Task
Keep the pictures out while you transcribe the listing below exactly.

Input records
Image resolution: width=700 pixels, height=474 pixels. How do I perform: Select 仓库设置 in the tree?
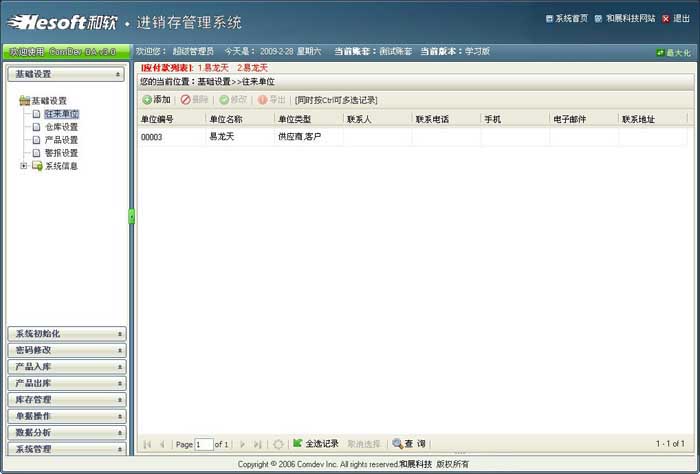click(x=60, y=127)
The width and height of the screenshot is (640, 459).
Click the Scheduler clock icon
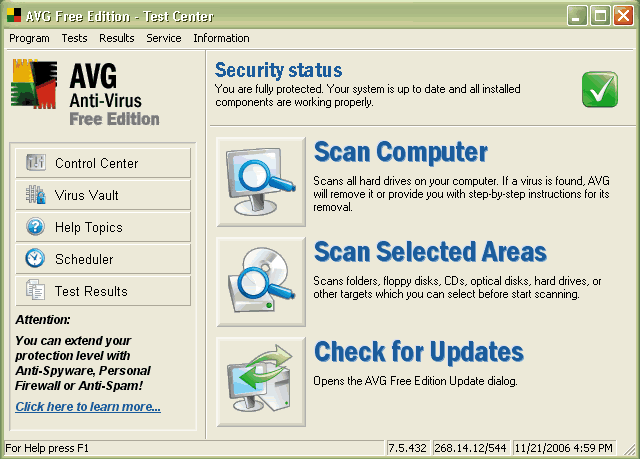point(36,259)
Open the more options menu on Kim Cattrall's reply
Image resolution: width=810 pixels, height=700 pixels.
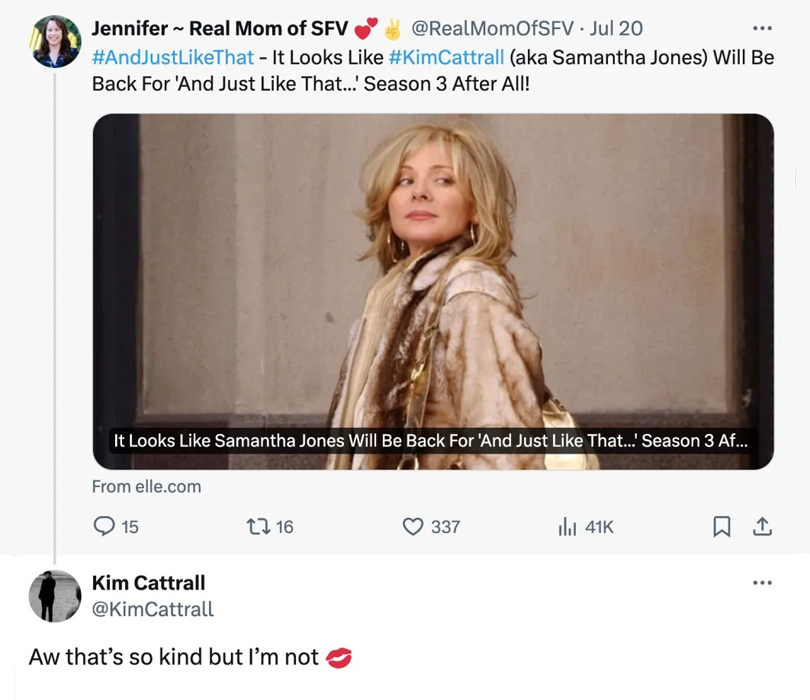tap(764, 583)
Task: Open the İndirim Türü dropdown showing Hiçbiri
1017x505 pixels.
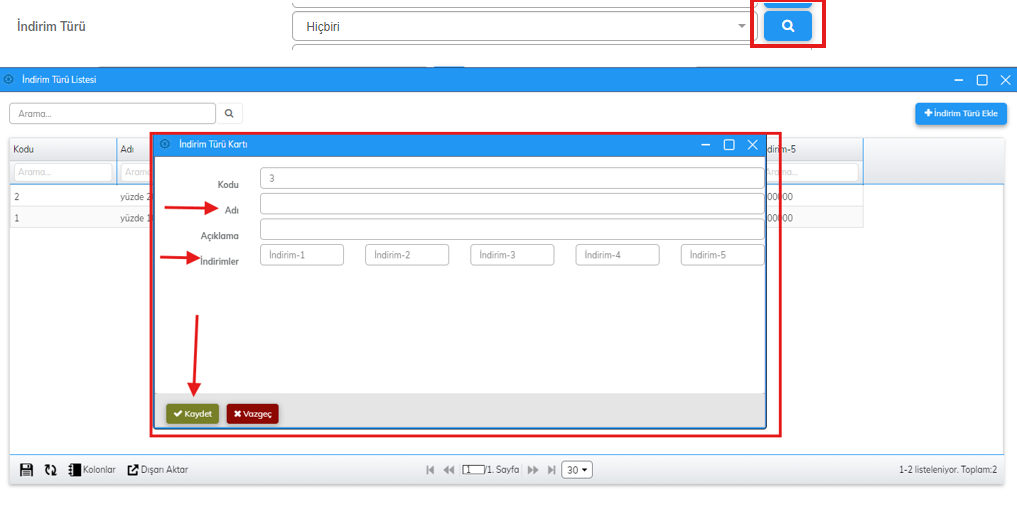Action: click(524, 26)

Response to this exercise
Image resolution: width=700 pixels, height=474 pixels. How do I perform: Select 仓库设置 in the tree?
click(x=60, y=127)
The width and height of the screenshot is (640, 459).
Click the Scheduler clock icon
point(36,259)
Open the more options menu on Kim Cattrall's reply
Image resolution: width=810 pixels, height=700 pixels.
tap(764, 583)
Task: Open the İndirim Türü dropdown showing Hiçbiri
1017x505 pixels.
Action: click(524, 26)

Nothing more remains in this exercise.